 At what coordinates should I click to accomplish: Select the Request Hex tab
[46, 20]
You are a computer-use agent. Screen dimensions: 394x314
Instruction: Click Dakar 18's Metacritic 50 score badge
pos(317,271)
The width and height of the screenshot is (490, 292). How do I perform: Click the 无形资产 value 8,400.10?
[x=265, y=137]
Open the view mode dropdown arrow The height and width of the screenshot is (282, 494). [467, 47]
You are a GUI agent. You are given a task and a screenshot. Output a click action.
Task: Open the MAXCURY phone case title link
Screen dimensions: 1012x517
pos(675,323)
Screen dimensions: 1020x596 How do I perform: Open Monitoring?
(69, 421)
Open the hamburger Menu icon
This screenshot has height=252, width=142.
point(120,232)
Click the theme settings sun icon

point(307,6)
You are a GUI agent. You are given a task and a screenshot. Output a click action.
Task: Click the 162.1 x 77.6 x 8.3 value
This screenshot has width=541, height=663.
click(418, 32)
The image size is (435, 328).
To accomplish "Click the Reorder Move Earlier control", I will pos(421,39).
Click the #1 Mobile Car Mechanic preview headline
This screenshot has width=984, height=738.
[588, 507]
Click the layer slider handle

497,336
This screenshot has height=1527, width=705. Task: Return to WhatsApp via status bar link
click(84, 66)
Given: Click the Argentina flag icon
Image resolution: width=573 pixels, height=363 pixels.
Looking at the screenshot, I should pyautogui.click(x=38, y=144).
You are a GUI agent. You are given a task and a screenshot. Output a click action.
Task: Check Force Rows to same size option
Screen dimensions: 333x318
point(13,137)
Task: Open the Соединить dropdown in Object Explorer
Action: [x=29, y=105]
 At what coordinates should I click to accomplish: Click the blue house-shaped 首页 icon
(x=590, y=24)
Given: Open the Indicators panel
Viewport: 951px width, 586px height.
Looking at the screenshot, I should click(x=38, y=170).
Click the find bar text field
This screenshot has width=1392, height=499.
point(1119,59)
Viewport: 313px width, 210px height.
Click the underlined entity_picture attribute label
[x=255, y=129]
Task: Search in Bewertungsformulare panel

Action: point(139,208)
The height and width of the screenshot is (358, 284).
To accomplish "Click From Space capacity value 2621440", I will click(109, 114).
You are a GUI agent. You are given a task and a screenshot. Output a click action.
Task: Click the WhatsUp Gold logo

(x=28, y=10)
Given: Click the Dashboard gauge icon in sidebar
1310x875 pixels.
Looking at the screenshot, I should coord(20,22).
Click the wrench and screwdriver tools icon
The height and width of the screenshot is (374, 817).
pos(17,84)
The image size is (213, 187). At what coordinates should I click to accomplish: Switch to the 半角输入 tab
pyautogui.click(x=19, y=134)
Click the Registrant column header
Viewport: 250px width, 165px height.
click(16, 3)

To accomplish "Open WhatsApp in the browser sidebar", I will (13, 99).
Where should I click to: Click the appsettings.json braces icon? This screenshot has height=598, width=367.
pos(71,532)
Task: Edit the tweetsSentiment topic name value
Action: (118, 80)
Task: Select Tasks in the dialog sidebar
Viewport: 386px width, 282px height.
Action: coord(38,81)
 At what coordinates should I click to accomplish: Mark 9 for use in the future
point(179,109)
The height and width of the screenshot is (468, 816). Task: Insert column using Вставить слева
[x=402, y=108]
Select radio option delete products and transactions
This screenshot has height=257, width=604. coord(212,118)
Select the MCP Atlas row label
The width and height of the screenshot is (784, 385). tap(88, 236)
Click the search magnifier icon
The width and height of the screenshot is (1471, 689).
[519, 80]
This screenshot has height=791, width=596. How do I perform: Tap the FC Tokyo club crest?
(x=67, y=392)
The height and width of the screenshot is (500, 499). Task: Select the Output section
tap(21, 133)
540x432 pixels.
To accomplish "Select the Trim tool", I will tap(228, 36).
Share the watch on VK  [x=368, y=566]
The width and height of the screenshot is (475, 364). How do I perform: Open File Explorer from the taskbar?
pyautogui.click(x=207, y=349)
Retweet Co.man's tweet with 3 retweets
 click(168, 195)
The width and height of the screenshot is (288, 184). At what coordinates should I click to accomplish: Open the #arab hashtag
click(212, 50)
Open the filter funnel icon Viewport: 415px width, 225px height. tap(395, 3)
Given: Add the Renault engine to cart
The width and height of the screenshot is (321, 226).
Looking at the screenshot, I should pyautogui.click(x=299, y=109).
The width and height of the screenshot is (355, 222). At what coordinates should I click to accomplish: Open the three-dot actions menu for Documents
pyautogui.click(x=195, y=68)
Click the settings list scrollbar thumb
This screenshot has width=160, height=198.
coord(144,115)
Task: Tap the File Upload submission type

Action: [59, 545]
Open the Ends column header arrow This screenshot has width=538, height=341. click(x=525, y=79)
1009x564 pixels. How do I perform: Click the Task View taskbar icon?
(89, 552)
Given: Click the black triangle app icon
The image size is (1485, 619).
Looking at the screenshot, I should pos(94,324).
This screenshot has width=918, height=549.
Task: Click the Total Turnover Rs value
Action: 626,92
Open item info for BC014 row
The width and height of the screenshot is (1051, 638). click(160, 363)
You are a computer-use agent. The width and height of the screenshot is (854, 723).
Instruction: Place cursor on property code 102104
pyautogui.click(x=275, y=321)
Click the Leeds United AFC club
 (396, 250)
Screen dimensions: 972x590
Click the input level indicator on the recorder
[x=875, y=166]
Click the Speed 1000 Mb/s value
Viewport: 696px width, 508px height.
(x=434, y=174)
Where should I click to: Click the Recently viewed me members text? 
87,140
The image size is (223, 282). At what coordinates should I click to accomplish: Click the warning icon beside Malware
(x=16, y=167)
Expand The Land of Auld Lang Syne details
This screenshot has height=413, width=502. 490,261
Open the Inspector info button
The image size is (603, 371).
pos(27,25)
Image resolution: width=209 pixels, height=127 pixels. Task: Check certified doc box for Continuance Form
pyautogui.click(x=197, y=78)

## Problem
Search the data for the string "arrow". List each line that has it.

## Exercise solution
Open the view mode dropdown arrow The height and width of the screenshot is (282, 494). [467, 47]
Open the Ends column header arrow This screenshot has width=538, height=341. click(x=525, y=79)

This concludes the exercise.